## START ARTICLE

I have a few questions about homemade yogurt. I just tried making it
myself last week for the first time, so I haven't quite gotten the
hang of it yet. I didn't use a yogurt maker. I just heated the milk
until it reached 190 deg. F, and then cooled it to approximately 110F
(but see my question about thermometers below). Then I poured it into
a big thermos, added the culture, and let it sit overnight.

It was successful - what I ended up with was yogurt - but I didn't
care for the texture, which was kind of grainy. I'd like it to have a
really smooth texture. As far as viscosity, it was perfect - not too
runny, but also not "gelatinous", as some commercial yogurts seem to
be. For comparison, my favorite commercial yogurt is the 2% organic I
buy at Trader Joe's.

So, here are the questions, in no particular order:

1. How do I get a smoother texture? Should I try a different starter
culture? For this batch I used Brown Cow plain yogurt, and I put it
into 2% fat, pasteurized milk. Maybe I should just try using the
Trader Joe's yogurt as a starter, since I like that kind so much? Do
different starters yield differently textured results?

## END ARTICLE
## START RECORD SET

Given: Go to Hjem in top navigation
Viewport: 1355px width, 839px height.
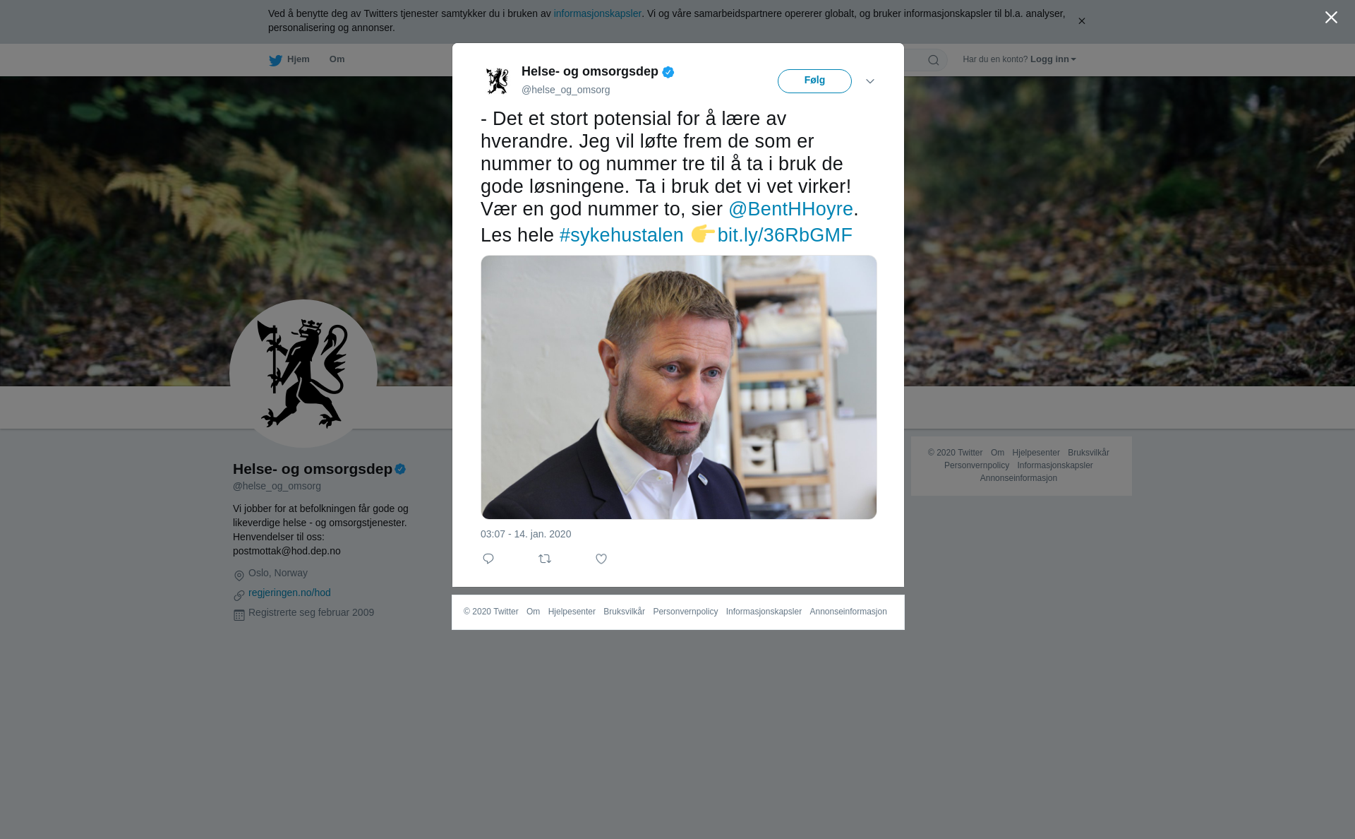Looking at the screenshot, I should 298,59.
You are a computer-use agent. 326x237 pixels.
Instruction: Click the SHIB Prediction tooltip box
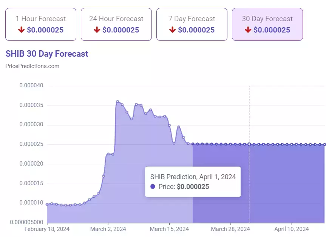[x=193, y=182]
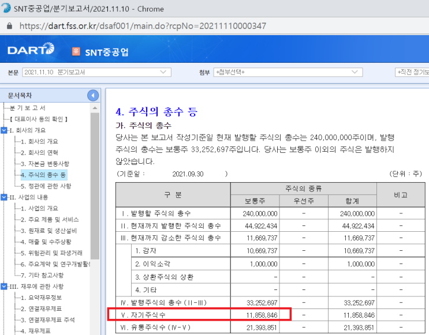Screen dimensions: 429x335
Task: Collapse the III. 재무에 관한 사항 tree node
Action: (5, 287)
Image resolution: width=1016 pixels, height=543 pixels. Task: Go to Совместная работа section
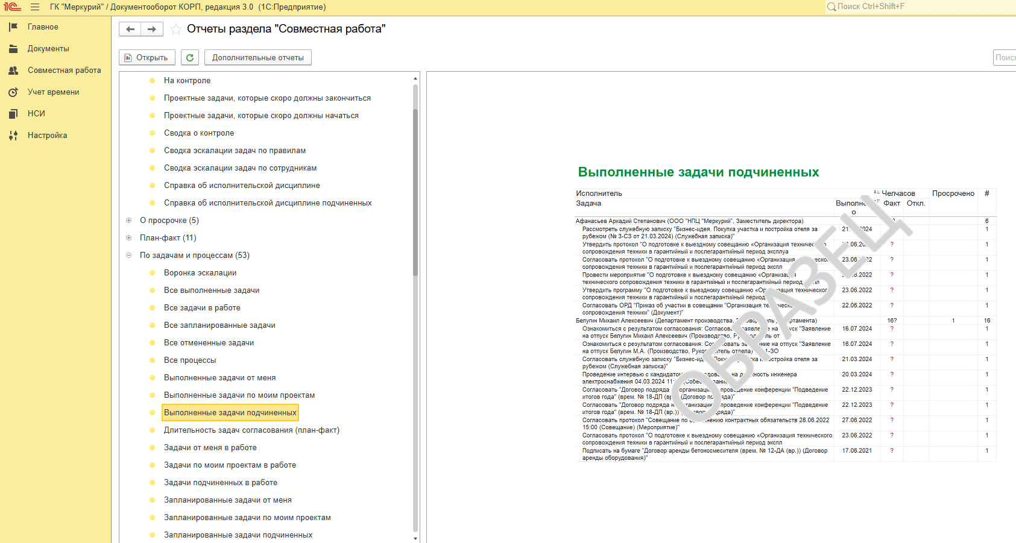pyautogui.click(x=64, y=71)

## END RECORD SET

» **EXERCISES**
[1] In the post about homemade yogurt, why does the writer think about using the Trader Joe's yogurt as a starter?
[2] Pick up the post about homemade yogurt after its last sentence and keep writing it.

» **EXPECTED ANSWERS**
[1] The writer likes that yogurt very much. The 2% organic yogurt from Trader Joe's is their favorite commercial yogurt, so they wonder whether starting with it would give a batch closer to what they enjoy.

[2]
BTW, I tried making this batch a little smoother by using my
immersion blender on it. That was a mistake - I now have a
yogurt-flavored beverage.

2. I don't have a thermometer that covers temperatures between about
106 to 140F. For the heating phase, I used a meat thermometer, and I
used that for part of the cooling phase also. But when it got well
below 140, I switched to a fever thermometer, which turned out not to
be very helpful, as it simply displayed "H". (I assume this means
"HIGH, get your ass to the ER", etc. ) Can anyone suggest a useful
thermometer that will measure liquids between, say, 100 and 140F?

By the way, I did do plenty of sterilization before using any of the
equipment I did use. Just saying that so I won't be deluged by tons
of warnings about that.

Thanks!
Joyce

--
There is no alternative to being yourself.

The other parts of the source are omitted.